Thanks so much to you all for these posts. They've really helped me get a few things straight in my head.

I did talk to DH about counselling and his initial reaction was 'it's sorted now'. I told him that actually, even if my Mum does turn it around in the next week or so, I think this was a bit of a catalyst. I've dealt with things alone for a long time (by alone, I mean without a helping hand from a professional) and now I'm not so sure that I have been dealing with it, not properly anyway. Surely if I was dealing with it then it wouldn't keep coming back to bite me every few months ? I think I have just been burying it. I said to DH that I talk about it, I'm not one of those people that bottles it all up, but he said that actually I don't talk about it. So maybe I haven't been as open as I perhaps thought I was ?

DH agreed that it was best to deal with these issues asap, rather than leaving them to fester and running the risk of something big (breakdown?) happening in 5, 10, 15 years time. He is frightened they will put me on pills though. I have told him that I'm not going to speak to the doctor about anti-d's or anything drug-related as I do not have depression. I'm going to try a talking therapy, I need to learn better coping strategies.

Dior - It was hard to tell her the truth, especially as I know she doesn't do it on purpose, and the fact that she was on her own in the house (her DP works away and is only home every other weekend). I didn't want to put the phone down on her and leave her upset with no-one to give her a hug (sounds a bit lame, I know).

OP posts:
CheesyFeetcomingtoGETyou · 04/10/2006 10:06

Counselling sounds like a great idea. Have you found even talking on here has helped rather than keeping it buried? Often I write long ranty OP's when I'm pissed off and just the act of writing everything down helps enormously.

I wouldn't have thought that the first reaction would be to put you on AD's - you need to talk about what happened and talking to someone you don't know sometimes seems easier (that's why mn works so well I suppose!). Counsellors are armed with a number of coping strategies that can make things easier to cope with.

I'm sure that I don't have to tell you that waiting lists can be long, although in my experience I've never had to wait longer than about three or four weeks.

Good luck, sounds like you and your mum have taken those all important first steps to sorting things out. The first steps are always the hardest, it gets easier from here on in.

Have a cheesy hug x

Bozza · 04/10/2006 10:14

ndp that sounds quite positive and understanding from your DH. I guess that he brings his own background (ie problems with first wife) to this. But you were right about keeping everything out in the open. Interesting insight that you think you talk about it and he thinks you don't though.
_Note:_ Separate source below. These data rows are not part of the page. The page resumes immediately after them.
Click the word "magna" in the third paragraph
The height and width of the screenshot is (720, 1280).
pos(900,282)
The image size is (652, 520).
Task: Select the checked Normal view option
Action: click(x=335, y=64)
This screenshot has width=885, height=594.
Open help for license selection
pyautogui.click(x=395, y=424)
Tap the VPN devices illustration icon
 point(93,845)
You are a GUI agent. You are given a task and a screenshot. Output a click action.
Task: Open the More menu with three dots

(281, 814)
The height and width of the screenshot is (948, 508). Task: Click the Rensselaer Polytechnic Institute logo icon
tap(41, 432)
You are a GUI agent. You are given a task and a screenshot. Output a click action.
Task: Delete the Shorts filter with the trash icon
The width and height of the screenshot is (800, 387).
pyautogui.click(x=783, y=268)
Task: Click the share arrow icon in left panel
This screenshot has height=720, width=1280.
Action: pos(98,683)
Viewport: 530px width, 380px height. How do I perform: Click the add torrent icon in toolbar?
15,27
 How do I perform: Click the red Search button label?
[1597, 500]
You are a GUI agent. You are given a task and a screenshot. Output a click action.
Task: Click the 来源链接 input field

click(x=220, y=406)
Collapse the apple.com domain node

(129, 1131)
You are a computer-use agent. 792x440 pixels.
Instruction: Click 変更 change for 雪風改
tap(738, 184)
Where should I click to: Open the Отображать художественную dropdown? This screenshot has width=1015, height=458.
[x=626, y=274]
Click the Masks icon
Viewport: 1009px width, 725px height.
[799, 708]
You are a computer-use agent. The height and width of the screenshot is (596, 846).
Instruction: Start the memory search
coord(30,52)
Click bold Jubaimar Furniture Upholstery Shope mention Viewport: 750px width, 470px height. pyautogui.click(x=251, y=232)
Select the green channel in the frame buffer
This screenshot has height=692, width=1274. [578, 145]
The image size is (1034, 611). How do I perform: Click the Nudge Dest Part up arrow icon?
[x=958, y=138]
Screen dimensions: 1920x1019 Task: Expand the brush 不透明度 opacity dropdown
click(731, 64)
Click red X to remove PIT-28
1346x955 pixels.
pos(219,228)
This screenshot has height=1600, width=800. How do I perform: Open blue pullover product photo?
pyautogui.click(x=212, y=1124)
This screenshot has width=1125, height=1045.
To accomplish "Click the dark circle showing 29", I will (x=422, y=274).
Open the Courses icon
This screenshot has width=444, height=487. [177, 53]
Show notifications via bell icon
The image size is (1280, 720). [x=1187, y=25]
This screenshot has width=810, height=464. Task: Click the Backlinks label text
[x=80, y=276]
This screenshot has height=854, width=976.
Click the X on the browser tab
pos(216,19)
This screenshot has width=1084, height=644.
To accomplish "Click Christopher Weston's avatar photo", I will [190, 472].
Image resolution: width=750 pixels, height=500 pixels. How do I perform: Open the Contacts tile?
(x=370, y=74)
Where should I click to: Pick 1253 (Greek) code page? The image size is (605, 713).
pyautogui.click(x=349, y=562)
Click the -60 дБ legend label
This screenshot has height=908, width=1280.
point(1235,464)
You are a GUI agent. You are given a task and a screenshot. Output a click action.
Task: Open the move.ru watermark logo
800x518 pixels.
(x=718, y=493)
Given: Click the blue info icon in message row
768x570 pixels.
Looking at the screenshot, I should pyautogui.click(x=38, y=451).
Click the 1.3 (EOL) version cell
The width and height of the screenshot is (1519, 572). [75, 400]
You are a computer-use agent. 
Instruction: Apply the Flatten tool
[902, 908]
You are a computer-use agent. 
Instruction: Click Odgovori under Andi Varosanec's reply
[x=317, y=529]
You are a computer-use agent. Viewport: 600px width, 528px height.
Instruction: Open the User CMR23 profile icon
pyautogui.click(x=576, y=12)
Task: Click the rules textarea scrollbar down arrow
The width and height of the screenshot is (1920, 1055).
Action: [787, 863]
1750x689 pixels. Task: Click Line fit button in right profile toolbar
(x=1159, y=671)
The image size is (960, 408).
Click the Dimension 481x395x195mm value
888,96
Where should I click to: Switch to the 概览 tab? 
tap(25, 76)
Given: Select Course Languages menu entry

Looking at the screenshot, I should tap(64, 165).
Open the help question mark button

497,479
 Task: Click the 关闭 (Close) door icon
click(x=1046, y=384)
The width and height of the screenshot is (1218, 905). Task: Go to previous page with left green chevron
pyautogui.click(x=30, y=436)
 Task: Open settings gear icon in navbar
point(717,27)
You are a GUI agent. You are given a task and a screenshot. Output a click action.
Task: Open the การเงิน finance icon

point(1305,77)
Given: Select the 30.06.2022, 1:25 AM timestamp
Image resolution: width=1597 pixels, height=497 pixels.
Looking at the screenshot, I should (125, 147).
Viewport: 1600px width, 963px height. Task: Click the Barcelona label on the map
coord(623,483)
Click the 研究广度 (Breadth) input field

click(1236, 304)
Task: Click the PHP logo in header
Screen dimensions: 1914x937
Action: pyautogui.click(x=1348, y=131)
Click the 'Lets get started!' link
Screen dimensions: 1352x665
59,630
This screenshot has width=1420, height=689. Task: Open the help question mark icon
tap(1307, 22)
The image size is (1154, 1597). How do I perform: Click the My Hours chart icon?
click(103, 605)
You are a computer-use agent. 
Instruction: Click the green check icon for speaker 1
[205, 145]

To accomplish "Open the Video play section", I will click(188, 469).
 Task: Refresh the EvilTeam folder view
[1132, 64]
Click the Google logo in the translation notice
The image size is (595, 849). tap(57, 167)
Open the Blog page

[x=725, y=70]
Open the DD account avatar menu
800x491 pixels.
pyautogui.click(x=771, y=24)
frumpygrumpy · 04/10/2006 13:20

Well done, what a day you had!!

NOMurDErousPLUME · 05/10/2006 10:51

Bozza, absolutely, we've both brought baggage to our relationship. Don't all adults ?

Cheesy, I talk about it in RL (or I think I do). Most of my friends know that I had an iffy start, and know the general gist of what went on, but I can't say I've ever sat down and told any one person everything. Mainly because a) They've never asked, b) It would take an age, and c) It seems a bit 'odd' to go through it from day one unless the other person genuinely wants to know (for any other reason than morbid curiosity). DH has never sat me down and asked for any information, any bits and bobs have been volunteered by me, but he does know the gist of it but not all of the actual events, IYSWIM.

DH

NOMurDErousPLUME · 05/10/2006 10:51

(ignore random 'DH' )

NOMurDErousPLUME · 05/10/2006 11:38

She has just phoned. We were on for 40 minutes . Good start, I think.

CheesyFeetcomingtoGETyou · 05/10/2006 12:05

That's the beauty of a counsellor, you can sit down and go through it all, start to finish, and discuss your feelings honestly without worrying about burdening or boring your friends and without thinking their interest is purely morbid curiosity.

So glad she has rung this morning

wartywarthog · 05/10/2006 12:40

glad she phoned.

frumpygrumpy · 05/10/2006 14:24

Yeah! Might be the one and only call...but she does care. Glad for you xx.